QA Clichés
Common Sayings in QA
Some common Football cliches.
In the many years of my software testing, there are several clichés or commonly repeated phrases that testers, developers, and project managers might say during meetings:
"It works on my machine." - Often said by developers when a bug can't be reproduced in their local environment.
"That's not a bug, it's a feature." - A humorous or sometimes serious claim that unintended behavior might actually provide some value or was intended all along.
"Have you tried testing using incognito mode?" - Often highlights issues related to session management, caching, or initialization.
"Works as designed." - This can be a genuine clarification or a way to push back on a bug report when the software is behaving according to the specifications, even if those specifications might now seem flawed.
"It's not reproducible." - When testers or users report an issue that can't be consistently replicated, leading to challenges in debugging.
"We need more test cases." - Often said when unexpected issues arise, suggesting that the existing test suite might not be comprehensive enough.
"Let's take this offline." - Not unique to QA but commonly used when a bug or issue leads to a discussion that's too detailed or tangential for the current meeting.
"Did we test for this scenario?" - A question that arises when an unforeseen issue comes up, questioning the coverage of the test cases.
"The user would never do that." - A sometimes risky assumption about how the software will be used, which might overlook edge cases or unexpected user behavior.

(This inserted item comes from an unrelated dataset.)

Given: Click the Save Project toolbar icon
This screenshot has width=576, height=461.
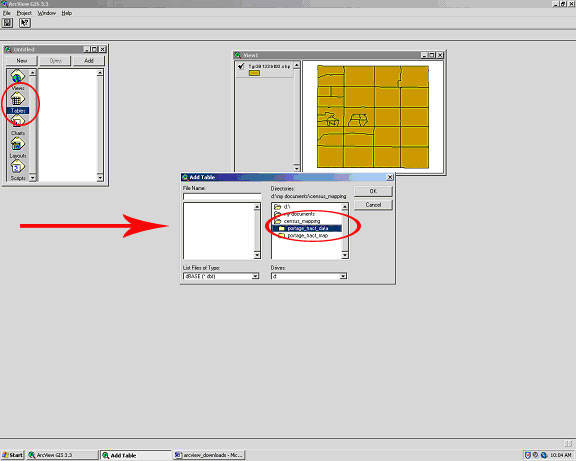Looking at the screenshot, I should coord(7,23).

"How quickly can you test this?" - Suggesting that QA engineers can speed up testing without impacting the quality of the test.

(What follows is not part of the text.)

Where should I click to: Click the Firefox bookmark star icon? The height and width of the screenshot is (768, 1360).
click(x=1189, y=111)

"This should be an easy fix." - Often underestimated, what seems simple might involve complex underlying code changes.
"We'll fix it in the next sprint/release." - When time runs out, or when a bug is deemed not critical enough for immediate action.

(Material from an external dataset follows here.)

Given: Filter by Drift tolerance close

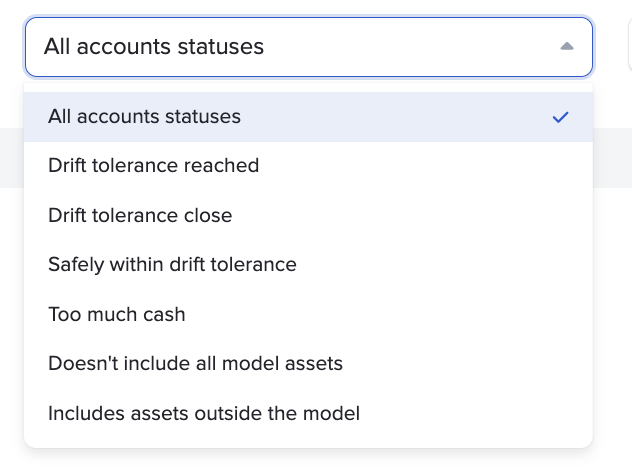Looking at the screenshot, I should (x=140, y=215).
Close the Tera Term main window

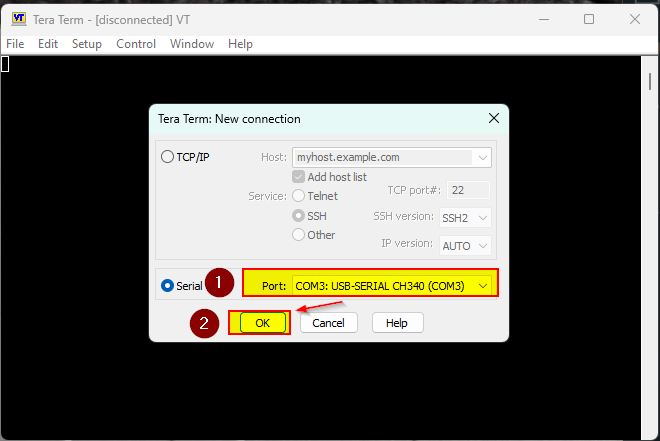point(633,19)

"Automate all the things!" - While automation in QA is crucial, this phrase humorously points to the sometimes overly enthusiastic push for automation without considering the ROI.
"It passed in staging, why is it failing in production?" - Highlighting environment-specific issues or differences in data sets.
"QA found another 'corner case'." - Recognizing that QA teams often find bugs in the most unexpected or rarely used functionalities.
These clichés reflect the ongoing dialogue between intention, design, implementation, and real-world use in software development. They encapsulate the challenges, humor, and sometimes the frustrations inherent in the QA process.